Hosted Dolt has a built-in SQL Workbench with a DoltHub-like UI. This allows users to browse their data, as well as utilize Dolt's powerful version control features like diffs and commit logs. When you enable writes, you can also access the same features on the Hosted Workbench that make DoltHub easy to use as a collaboration tool among users of varying levels of SQL and Git knowledge, including cell buttons and pull requests.

Getting started with the workbench

It's easy to get started browsing and updating data in your Hosted database with the SQL Workbench for both new and existing deployments.

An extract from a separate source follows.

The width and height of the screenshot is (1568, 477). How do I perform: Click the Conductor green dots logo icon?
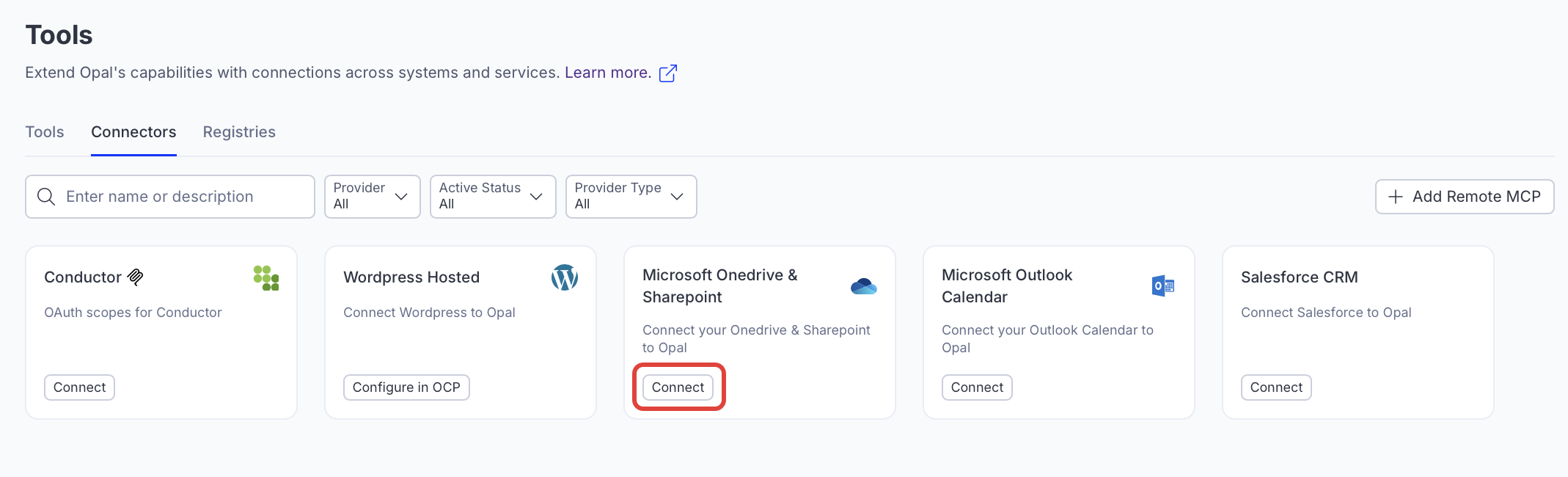[265, 278]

1. Add the workbench database users

You must give access to certain database users in order to use the workbench. You can learn more about our workbench authentication model here.
For new deployments, this is as simple as checking the "Create database users for the SQL Workbench" checkbox in the Create Deployment form.
If you create a deployment without checking that box, you can find instructions for adding the users manually in the Workbench tab of your deployment.

2. Accessing the read-only workbench

The workbench is read-only by default. If the hosted-ui-reader user exists and you have at least one database, you should see the database(s) in the "Available Databases" section of your Workbench tab, as well as the "Launch SQL Workbench" button at the top.
You can then click on either button to browse your database in read-only mode.

3. Enabling writes

All you need to do to enable writes is to check the "Enable writes" checkbox in the Workbench tab of your deployment page and click Update. Assuming the hosted-ui-admin user has already been added, you will be able to immediately make changes to your data using the workbench.

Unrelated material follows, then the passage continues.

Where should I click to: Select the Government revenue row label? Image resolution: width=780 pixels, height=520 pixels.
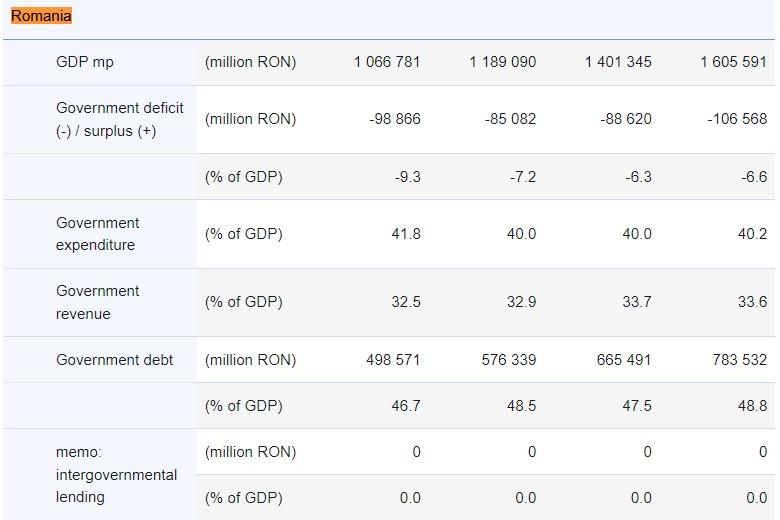point(98,302)
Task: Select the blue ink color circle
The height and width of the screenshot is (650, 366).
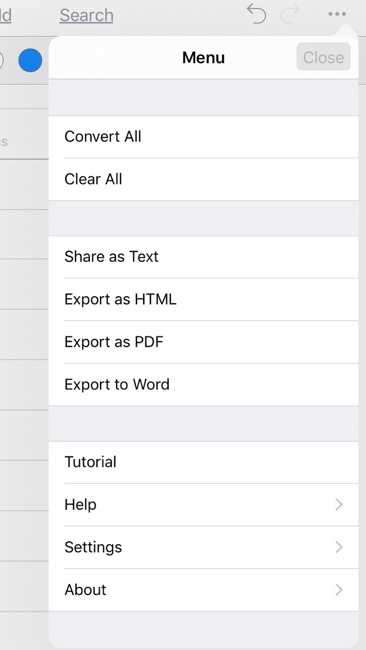Action: click(30, 60)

4. Making a change using the workbench

You can make changes to your data using the workbench using the SQL console or cell buttons. The cell buttons are a beginner-friendly way to make updates.
First, create a new branch. Changes from the workbench are reflected immediately in your database, unlike DoltHub where you need to manually update your local Dolt with any changes using dolt pull. Creating changes on a branch lets you test a change without affecting main.
Next, use the "Edit cell value" cell button to change a cell.
This will open a text input where you can make changes. Once you're done, click the check.
This will generate a SQL update query. You don't need to know SQL to make updates using the workbench, but it can help you learn SQL along the way!
DoltHub uses workspaces to stage changes made from the web and creates a commit on the workspace for each executed SQL query. Hosted works more like Dolt where each change is added to the working set. When there are uncommitted changes you'll see the link to the diff with the option to create a commit.
You can make as many changes as you want to the new branch before committing. Adding a new row is also simple using the Add a row button at the bottom of the screen. When you're done making changes create a commit on your branch.
You will now see a commit for this change in the Commit Log for the branch.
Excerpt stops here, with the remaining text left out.